Peoria City/County Health Department Administrator Monica Hendrickson said nearly two-thirds of the county’s active COVID-19 cases are under 40, with the 0-9, 10-19, 20-29, and 30-39 age groups each accounting for 16%. Peoria County accounts for 269 of the Tri-County’s active caseload of 649.

“The seven-day average now for the Tri-County sits at 64 new cases each day within the three counties, which is a decrease from 76 from the previous week,” said Hendrickson. “Peoria alone is now up to 33 new cases per day, which is slightly above last week when we were at 30 cases per day.”

Peoria and Tazewell counties each logged three new fatalities linked to COVID-19 over the past week, bringing the region’s death toll since the start of the pandemic to 823. The total case count across the area since March 2020 is up to 53,061.

The active caseload includes 23 patients with COVID-19 at Peoria-area hospitals and 626 residents isolating at home, representing decreases of seven hospitalizations and 89 residential quarantines since last Thursday.

Hendrickson said citizens should continue to observe Gov.
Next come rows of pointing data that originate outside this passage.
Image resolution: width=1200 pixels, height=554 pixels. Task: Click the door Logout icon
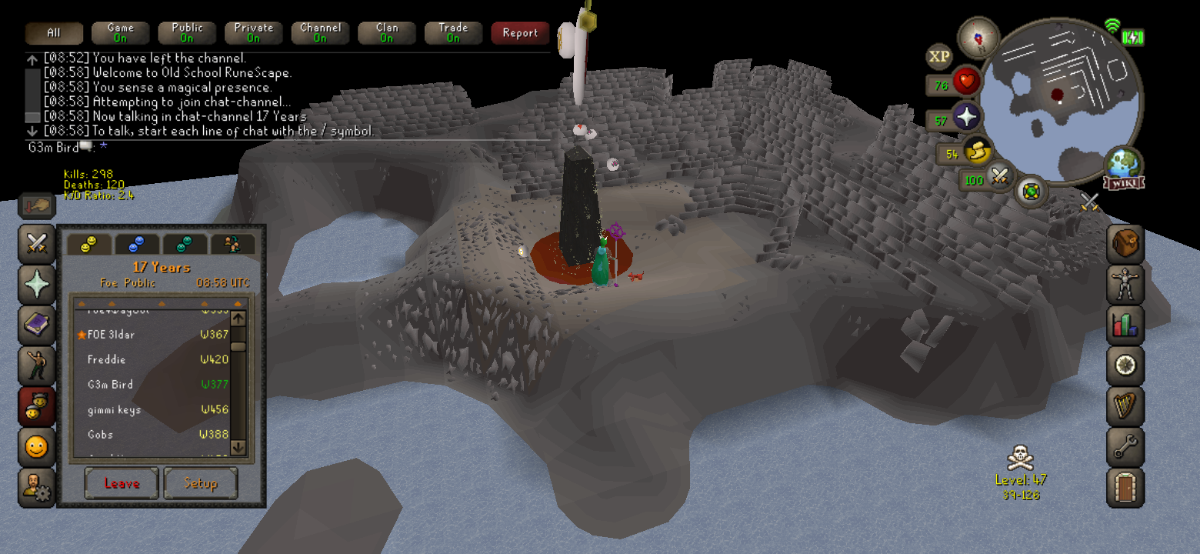[x=1125, y=488]
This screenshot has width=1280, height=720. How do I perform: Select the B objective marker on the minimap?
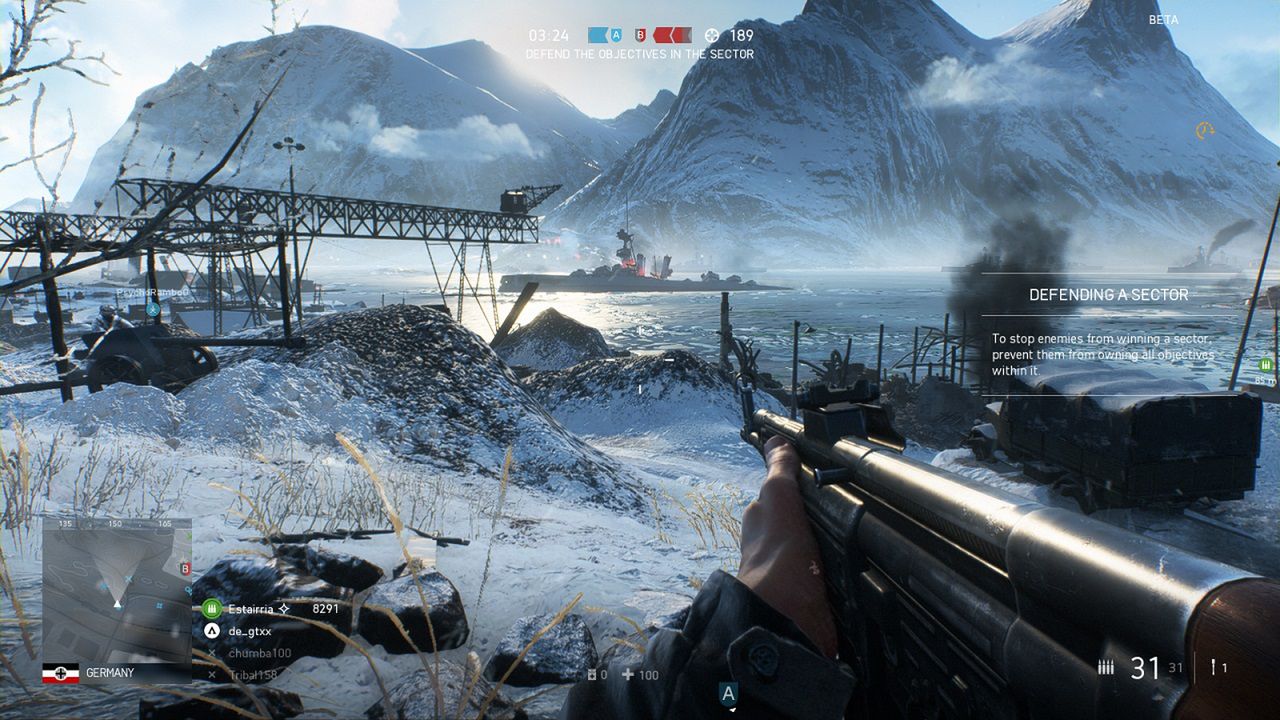[184, 569]
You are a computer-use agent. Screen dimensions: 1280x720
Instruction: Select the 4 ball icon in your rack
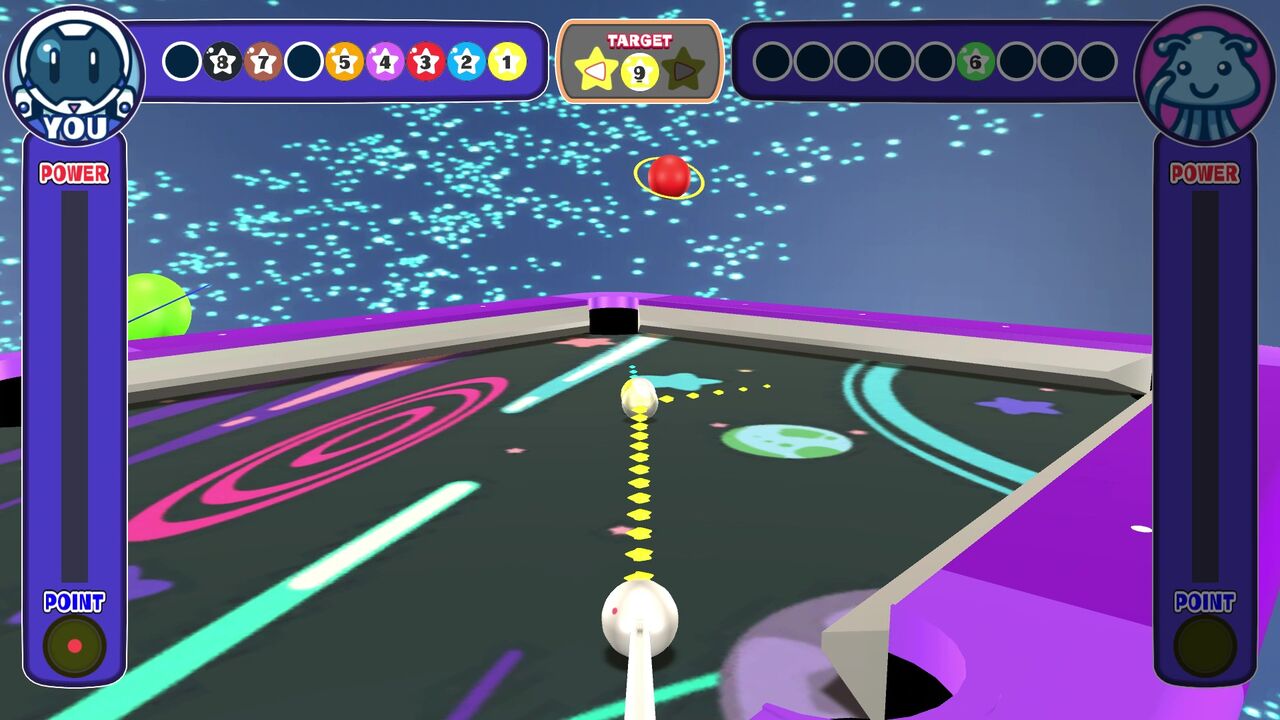pyautogui.click(x=385, y=61)
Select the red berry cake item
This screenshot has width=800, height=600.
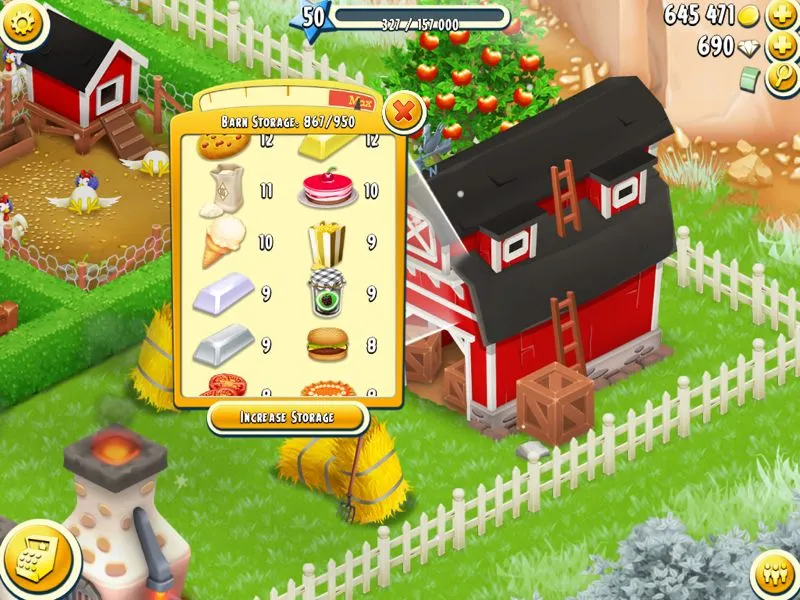point(326,190)
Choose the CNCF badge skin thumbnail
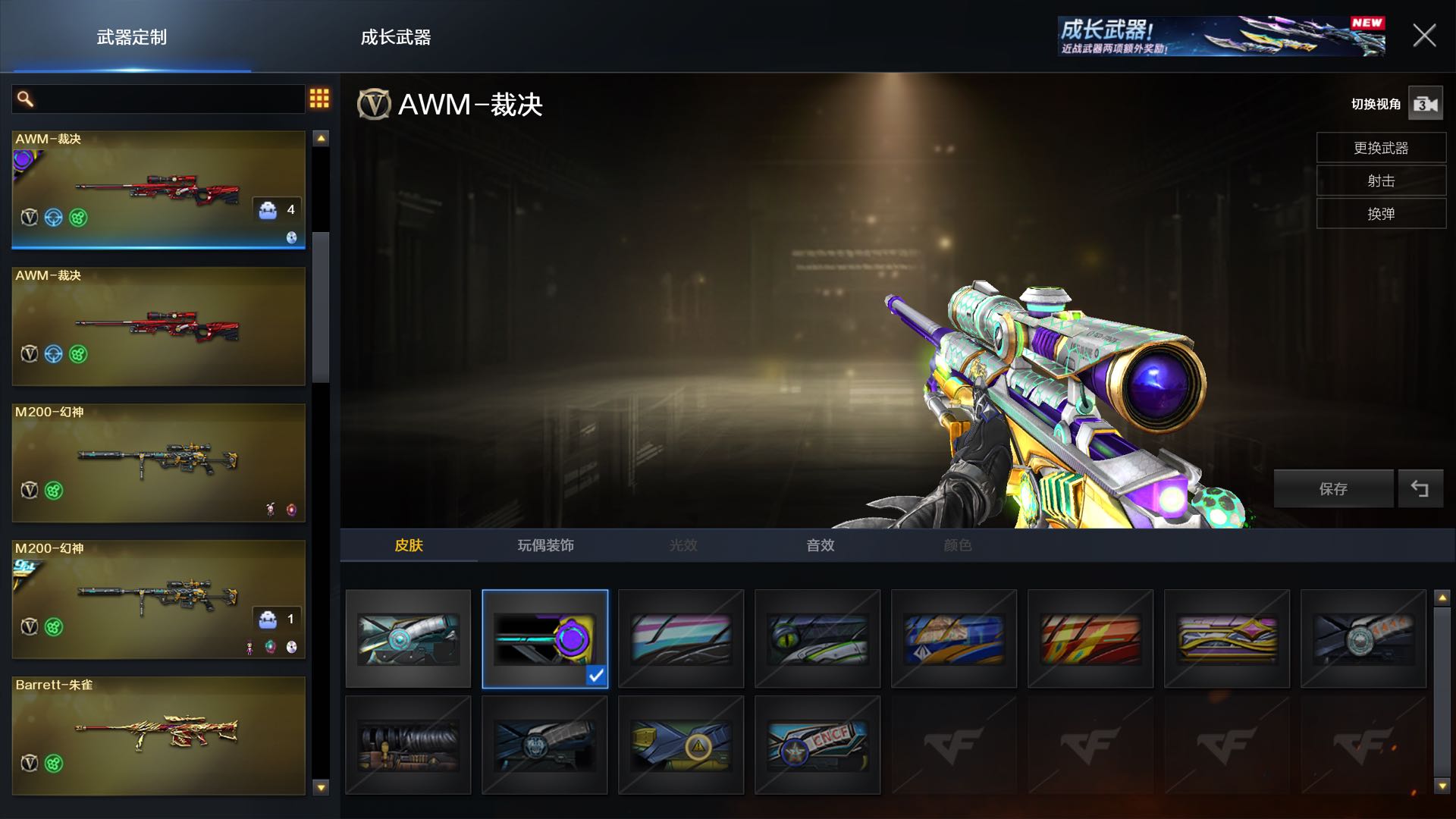Screen dimensions: 1456x819 [817, 745]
JB Pritzker’s order to wear masks in indoor public settings to reduce spreading the virus and urged people not to become unruly about the requirement.

“Don't make it a safety issue for the staff. If you are at a grocery store, or if you are at a box store or a small retail or restaurant, and they ask us to comply, comply,” said Hendrickson. “These individuals are asking to enforce a policy to keep themselves and the other patrons safe. If you really are that offended by being asked that, then leave the store. But don't become confrontational and don't make that into an unsafe situation.”